The Great Reefer Barriers: Why We Don’t Know More

grygielny Drug Education, Marijuana Legalization, Medical Marijuana

Politics should not dominate science.  When researchers propose studies about the medicinal value of a drug or substance, research funding  should be determined neither by the whims of politicians nor bureaucratic self-interest. Yet, when it comes to medical cannabis research, politicians and federal officials have an iron grip that have serious consequences on the lives of millions of Americans.

The passage of the Controlled Substances Act in 1970 is one of the most important events in the history of the War on Drugs. Fueled by anti-drug rhetoric, the Controlled Substances Act established the Drug Scheduling System. This system,  based more in already debunked drug myths, has determined the legality of various substances for medicinal and research purposes for decades.

The most egregious category placement in the scheduling system is undoubtedly cannabis. Congress categorized cannabis as a Schedule 1 drug, deeming it to have a high potential for abuse and no accepted medical use. Incredibly, this placement meant that marijuana was considered as dangerous as heroin, and more dangerous than cocaine and meth. This scheduling placement has suffocated progress on cannabis research for decades.

The regulatory hurdles that must be overcome are currently so complex and burdensome that they would be funny were the ramifications of such regulations not so serious. Reading through a recent report from The National Academies of Sciences, Engineering, and Medicine on the barriers to cannabis research are both dizzying and infuriating.

Proposals for research involving cannabis must be submitted to the Drug Enforcement Adminstration, the National Institute of Drug Abuse, and any relevant state agencies. Some of these agencies brazenly display their biases in the types of research they approve. In 2015, more than eighty percent of cannabinoid research funded by the NIDA was on the harmful effects of marijuana, rather than any potential medicinal effects.  

Who could expect that the Drug Enforcement Administration would support research on cannabis as medicine?  Yet its approval is required. The DEA in 2016 stated its intent to permit marijuana to be available from approved registries.  But it has yet to approve a single application.

The only acceptable source for marijuana used in research is the University of Mississippi. Many researchers have pointed out that the samples provided are not nearly as potent as the product sold legally in many states, hampering the effectiveness of research. That researchers in California cannot use marijuana legally grown and sold in California is absurd.

As a result, research that could save and improve lives is difficult to perform. The first ever trial of the effect of medical marijuana on Post-Traumatic Stress Disorder in Military Veterans was only approved after seven years. Then, after another twenty months, the NIDA-approved cannabis was finally delivered, and was found to be contaminated with mold.
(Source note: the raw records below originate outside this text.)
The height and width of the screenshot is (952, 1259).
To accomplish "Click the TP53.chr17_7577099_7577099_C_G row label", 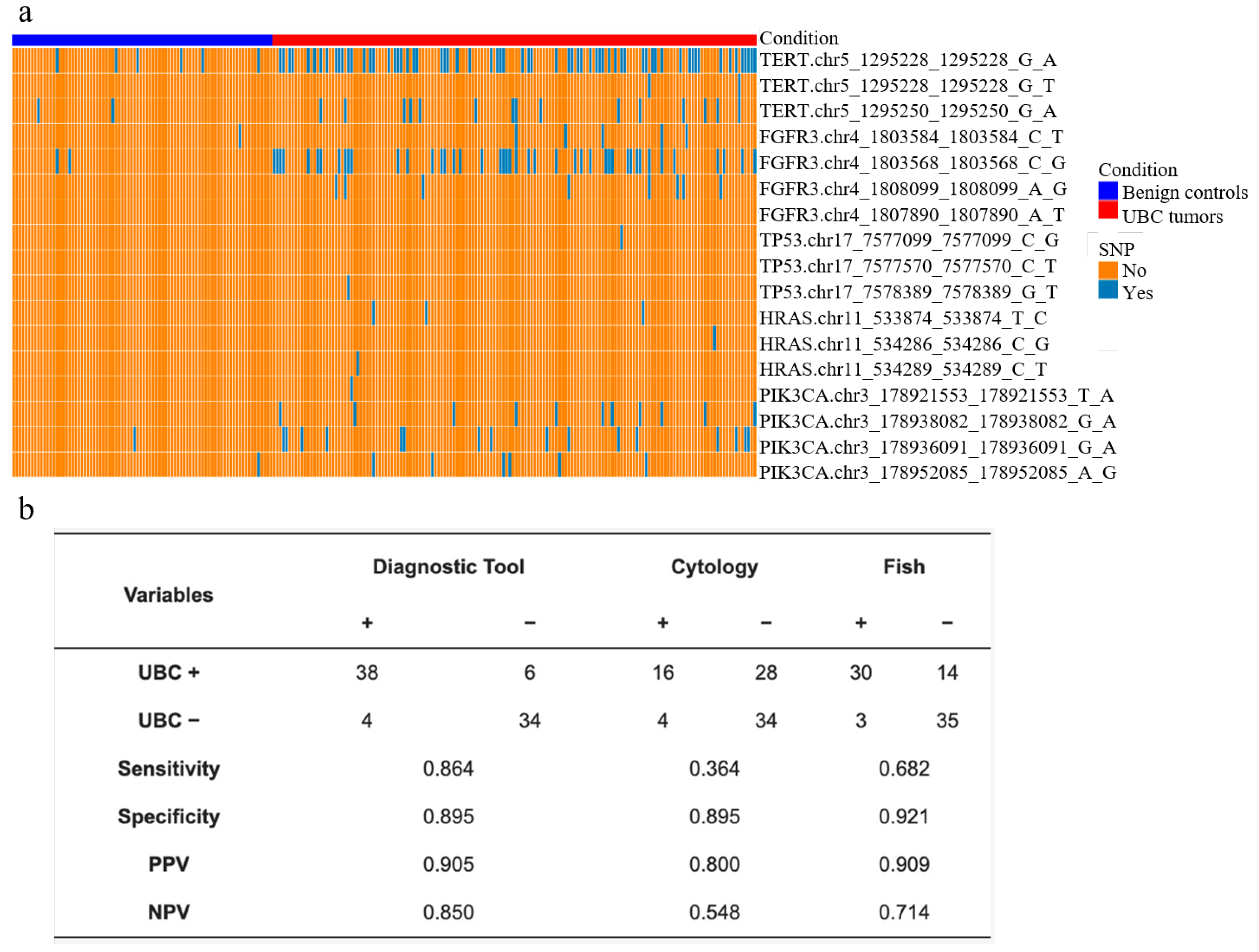I will click(x=909, y=240).
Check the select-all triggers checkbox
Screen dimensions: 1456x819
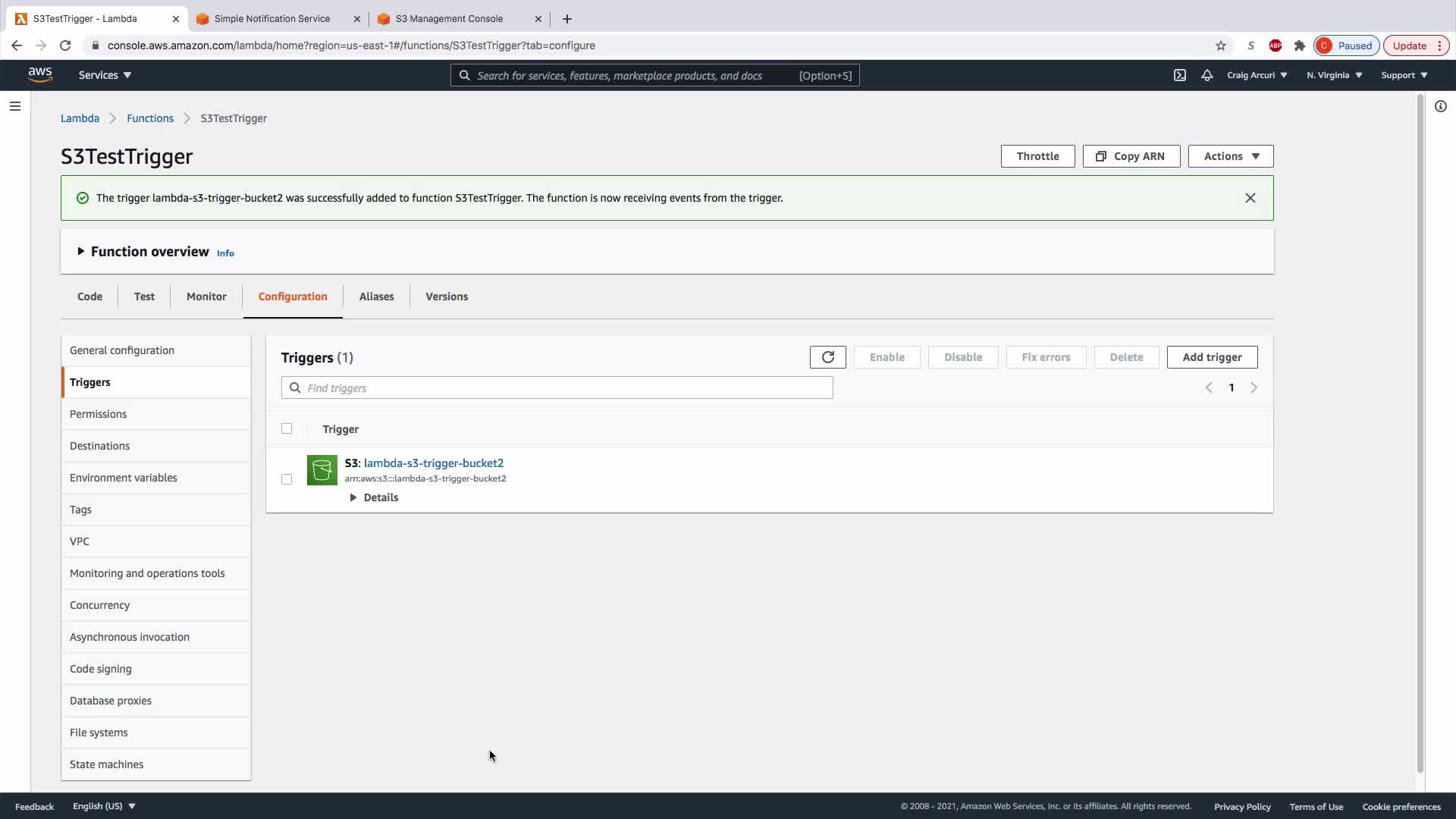click(287, 428)
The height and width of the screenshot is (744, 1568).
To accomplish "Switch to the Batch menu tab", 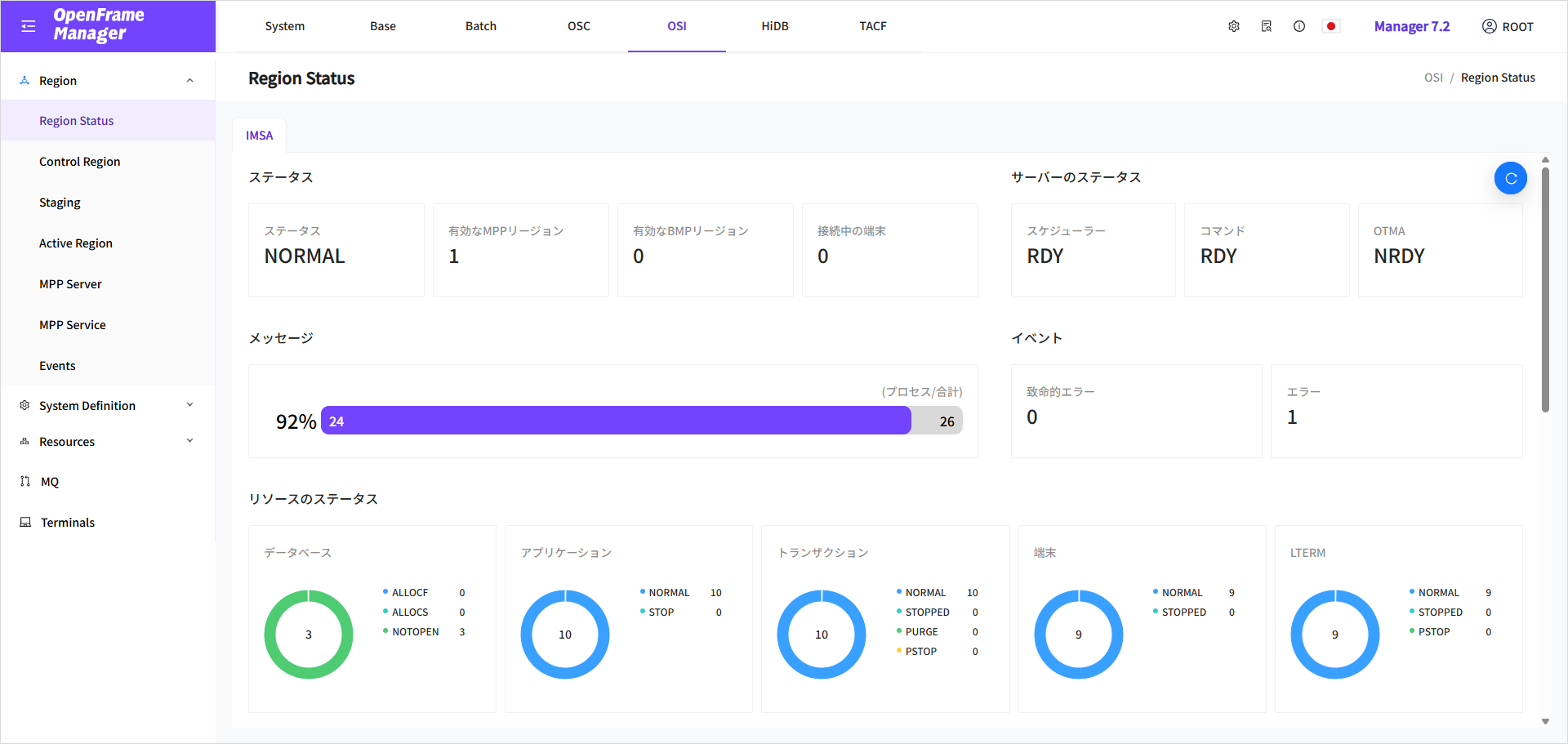I will (x=480, y=25).
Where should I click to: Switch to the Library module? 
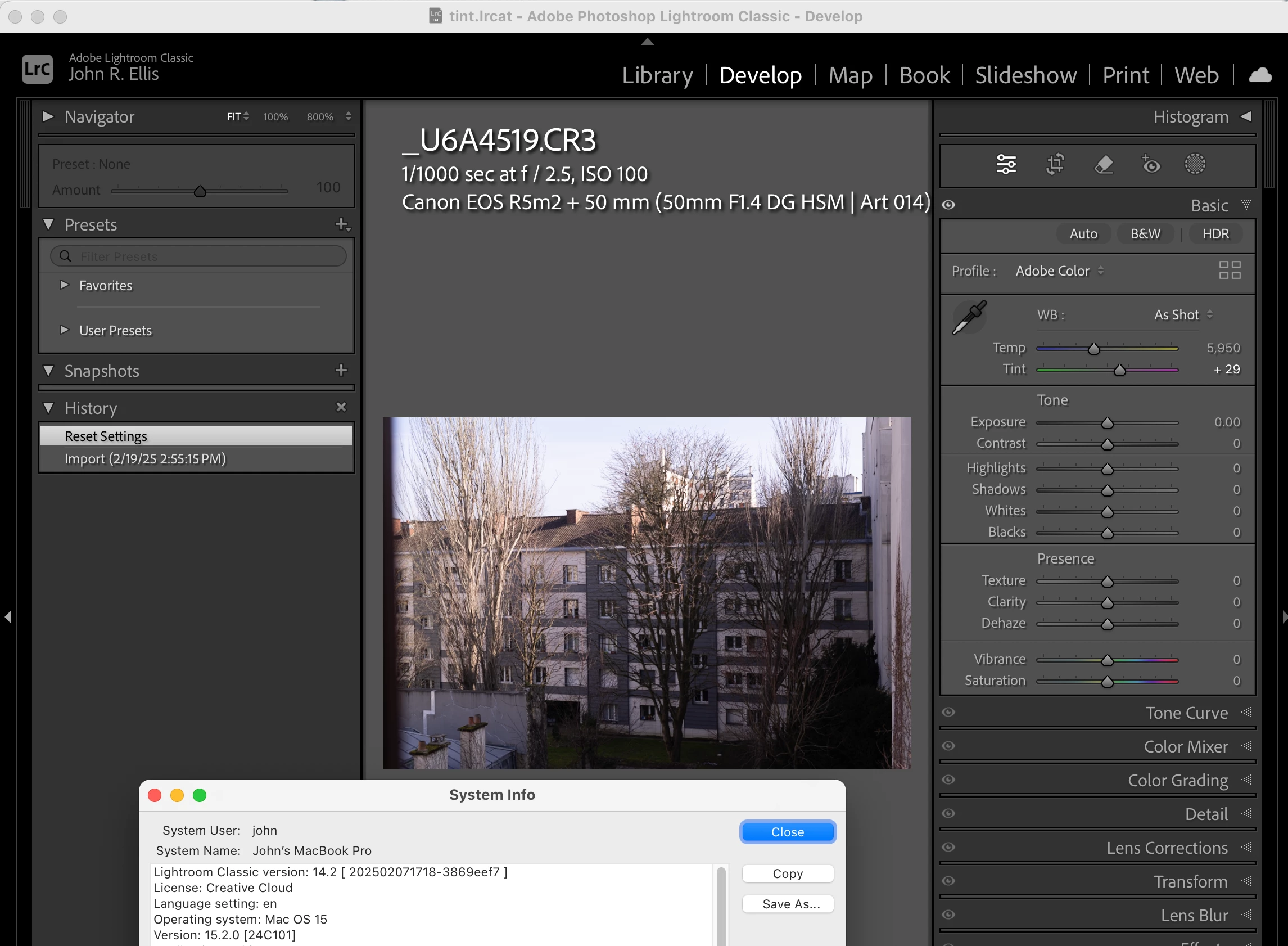[657, 75]
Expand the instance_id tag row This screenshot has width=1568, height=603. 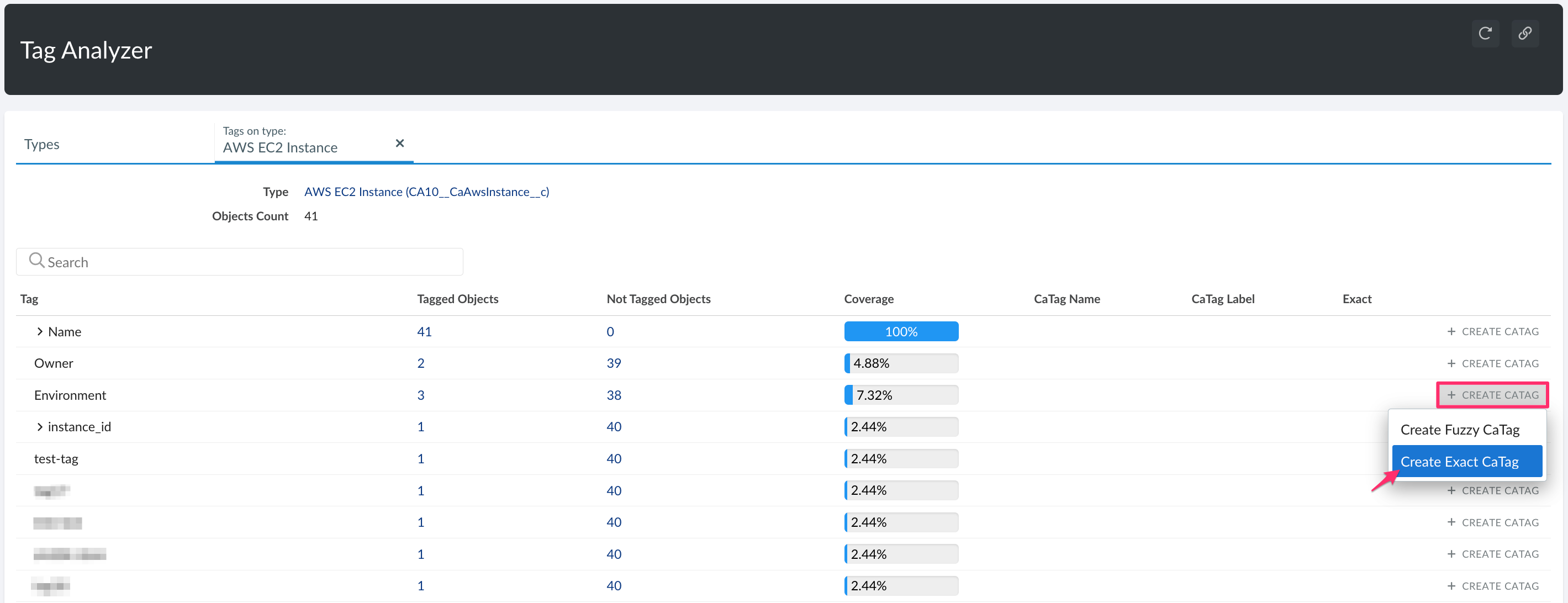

Many medical researchers have been vocal about burdensome regulations. Sachin Patel, who studies cannabis at Vanderbilt University, has spoken publicly about the medical community’s desperate need for “well-controlled unbiased large scale research studies into the efficacy of cannabis for treating disease states.”

Researchers also point out the absurdity of the claim that cannabis has a high potential for abuse and no accepted medical value. “In the biomedical research community,” Eckard College’s Gregory Geredemann has said, “it is universally understood that cannabis is a very safe, well-tolerated medicine.”

Despite these regulations, and the anti-marijuana bias of the NIDA, research continues to prove that the medical value of cannabis is vast, and that access to it will reduce pain and save lives. Studies have shown that smoking cannabis can help reduce chronic pain in HIV-positive patients, symptoms of multiple sclerosis, and the development of Alzheimer’s. Earlier this year, two studies provided evidence that access to medical marijuana can help stem the rise of the opioid epidemic, potentially saving thousands of lives.

More and more states are legalizing marijuana for both medical and recreational purposes, acknowledging that the potential for abuse is low and that there is undoubtedly medical value to the drug. Yet over the last decade attempts to downgrade cannabis from its Schedule 1 placement have been stymied by the federal government.

In 2011, DEA Administrator Michele Leonhart rejected a petition to reclassify marijuana on the basis that the “risks of marijuana use have not been shown to be outweighed by specific benefits in well-controlled clinical trials.” The irony of this statement is, of course, that well-controlled clinical trials are almost impossible to run unless marijuana is reclassified. In 2016, the federal government was given another opportunity to reclassify the drug, and again chose to maintain the status quo.

Statements in favor of reclassifying marijuana have come from The American Medical Association and the American College of Physicians. Earlier this year, a report from the Senate Appropriations Committee on barriers to marijuana research stated that “At a time when we need as much information as possible about these drugs, we should be lowering regulatory and other barriers to conducting this research.”

Given the aggressive anti-drug stance of both President Trump and Attorney General Sessions, it is unlikely that such barriers will be lifted any time soon. For now, researchers must continue navigating highly burdensome  regulations in order to study cannabis, including storing cannabis in a safe or a vault. It seems that knowledge about the medical benefits of cannabis is also being kept in a vault, one that lawmakers who cling to debunked claims about the dangers of marijuana refuse to open.